#### Dokument
+++
Die Insolvenzsicherung der deutschen bAV

Marko Brambach ist neben Benedikt Köster einer der Vorstände des Pensions-Sicherungsvereins, PSV. Seit dem Start vor 50 Jahren hat der PSV bislang Ansprüche von 1,65 Millionen Versorgungsberechtigten aus über 20.000 Insolvenzen ihres Arbeitgebers gesichert. Bild: Aba.
Die schwierige Wirtschaftslage schlägt mit Insolvenzen auch auf die bAV durch. Welche Zusagen betroffen sind und wie der Träger der Insolvenzsicherung die Lage im abgelaufenen Jahr beurteilt. Und wie neue BAG-Urteile Arbeitgeber zumindest etwas entlasten.
Deutschland ist in puncto bAV-Absicherung bei Unternehmensinsolvenzen gut aufgestellt. Vergleichbaren Schutz gibt es in Europa nicht. Durch den Pensions-Sicherungsverein (PSV), die Selbsthilfeeinrichtung der deutschen und luxemburgischen Wirtschaft, gehen unverfallbare Betriebsrenten-Ansprüche aus Pensionszusagen, U-Kassen und Pensionsfonds in Deutschland und Luxemburg nicht verloren, seit 2021 auch Ansprüche aus Firmen-Pensionskassen.
Dagegen unterliegen Versorgungszusagen in Direktversicherungen und Wettbewerbs-Pensionskassen der Lebensversicherer nicht der Insolvenzsicherungspflicht. Da kommt das zweite Sicherungssystem ins Spiel: der Sicherungsfonds Protektor. Er wäre bei Insolvenz eines Lebensversicherers (Verträge würden definitiv übertragen und weitergeführt) oder einer LV-Pensionskasse oder eines LV-Pensionsfonds zuständig, wenn die Einrichtung dort freiwillig Mitglied ist – was auf die meisten LV-Pensionskassen zutrifft. Protektor schützt, anders als der PSV, auch die private Fortführung von bAV-Policen.
Viele Geschäftsführer, die zugleich Inhaber des Unternehmens sind (GGF), wähnen sich mit ihrer Rentenzusage auf der sicheren Seite, sind aber nicht immer geschützt, warnt Karsten Rehfeldt, Geschäftsführer der BBVS Beratungsgesellschaft für betriebliche Versorgungssysteme. „Beherrschende GGF fallen nicht in den Bereich des PSV-Schutzes“, so der Experte. Auch andere GGF müssten strenge Regeln beachten, um den Insolvenzschutz tatsächlich zu bekommen: So müsse das Rückdeckungsvermögen nicht nur verpfändet werden, sondern diese Verpfändung auch der Verwahrstelle (dem Versicherer oder bei Fondsrückdeckung der Depotbank) angezeigt, von der Verwahrstelle schriftlich bestätigt und durch Gesellschafterbeschluss besiegelt und dokumentiert werden, „damit eine rechtlich wirksame Verpfändung zustande kommt“, erklärt Rehfeldt.
+++
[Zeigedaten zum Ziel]
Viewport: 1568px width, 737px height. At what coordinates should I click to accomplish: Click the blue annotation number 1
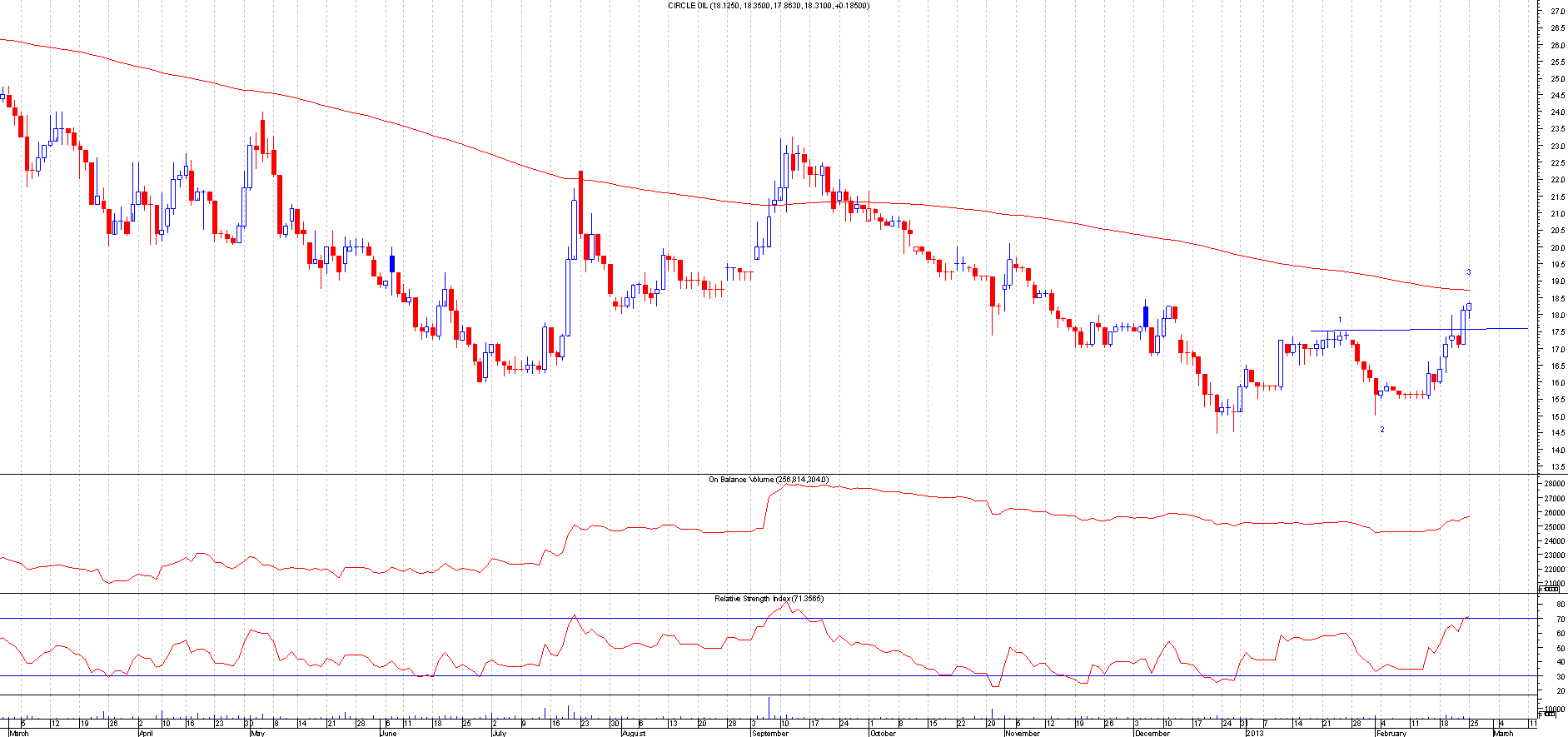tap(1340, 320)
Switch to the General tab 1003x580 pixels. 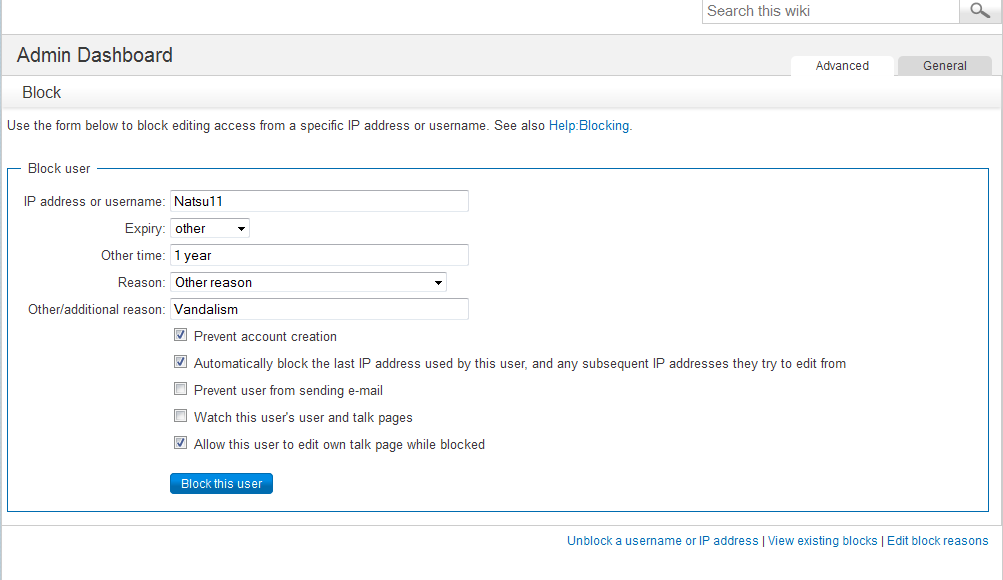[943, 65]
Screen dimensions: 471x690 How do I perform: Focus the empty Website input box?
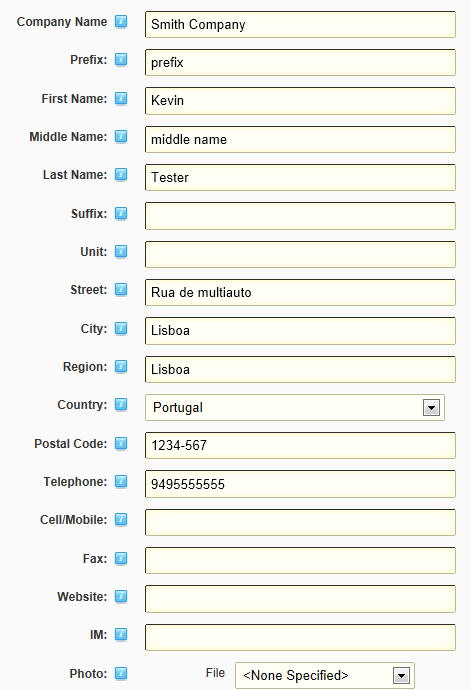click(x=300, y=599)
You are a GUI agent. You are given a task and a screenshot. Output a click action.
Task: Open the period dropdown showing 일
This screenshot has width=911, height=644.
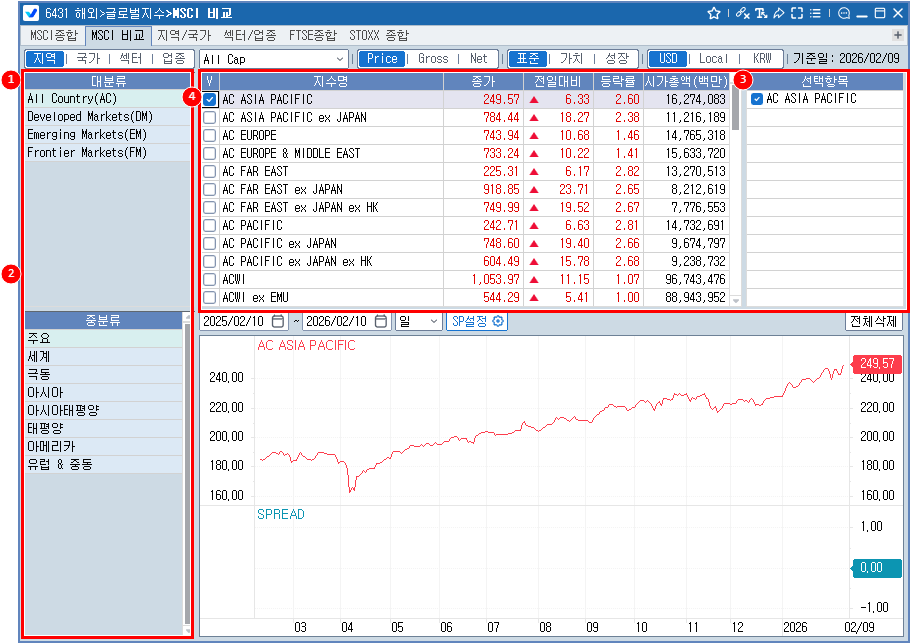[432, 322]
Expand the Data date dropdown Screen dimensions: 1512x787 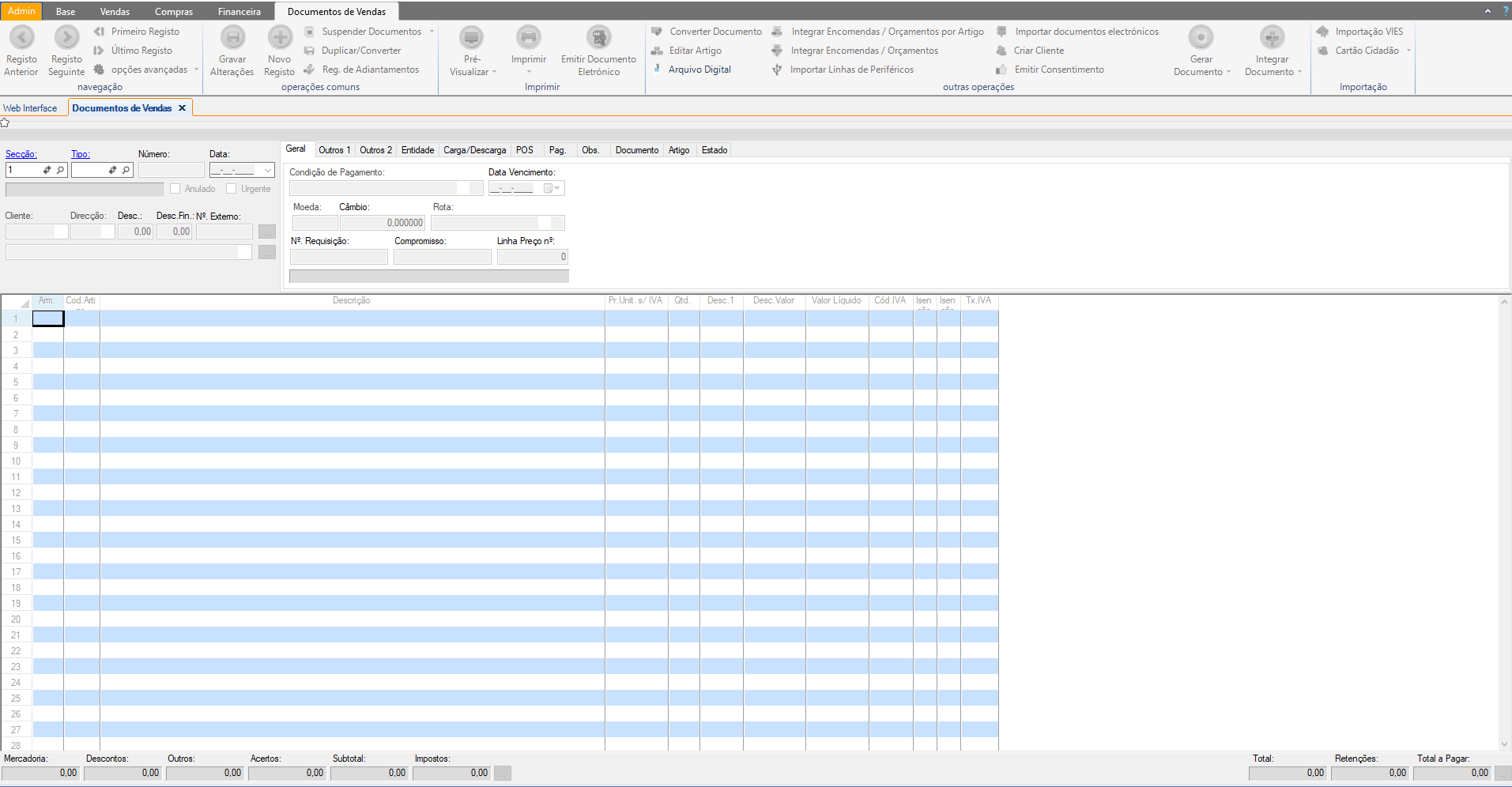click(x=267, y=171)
+++
#### Teile der Übung
1) Sammle aus den Einträgen jede Zeile, in der das Wort „screenshot“ vorkommt. Groß- und Kleinschreibung zählen.
2) Führe den Text über die Insolvenzsicherung der Betriebsrenten ab seinem letzten Satz weiter.

#### Antworten pro Aufgabe
1)
You are a GUI agent. You are given a task and a screenshot. Output a click action.
This screenshot has width=911, height=644.

2)
Der PSV greift auch ein, wenn vom betreffenden Arbeitgeber kein PSV-Beitrag entrichtet worden war. Stellten Arbeitgeber die Beitragszahlung einer Direktversicherung schon vor einer Insolvenz ein, muss zumindest in den versicherungsförmigen Durchführungswegen der Versorgungsträger den Arbeitgeber (Versicherungsnehmer) über den Beitragsrückstand informieren und die Nachzahlung anmahnen, aber auch eine Zweitschrift an den Arbeitnehmer (versicherte Person) schicken (nach Paragraf 166 VVG).
Falls die Beitragsabführung an den Versicherer unterbleibt, kann der Arbeitnehmer die Weiterzahlung vor dem Arbeitsgericht einfordern. „Wird der Arbeitgeber insolvent, kann der Arbeitnehmer den Versorgungsträger für das Versäumnis haftbar machen, falls die Information über den Beitragsrückstand nicht erfolgt war“, sagt Rehfeldt, der auch als gerichtlich zugelassener Rentenberater tätig ist.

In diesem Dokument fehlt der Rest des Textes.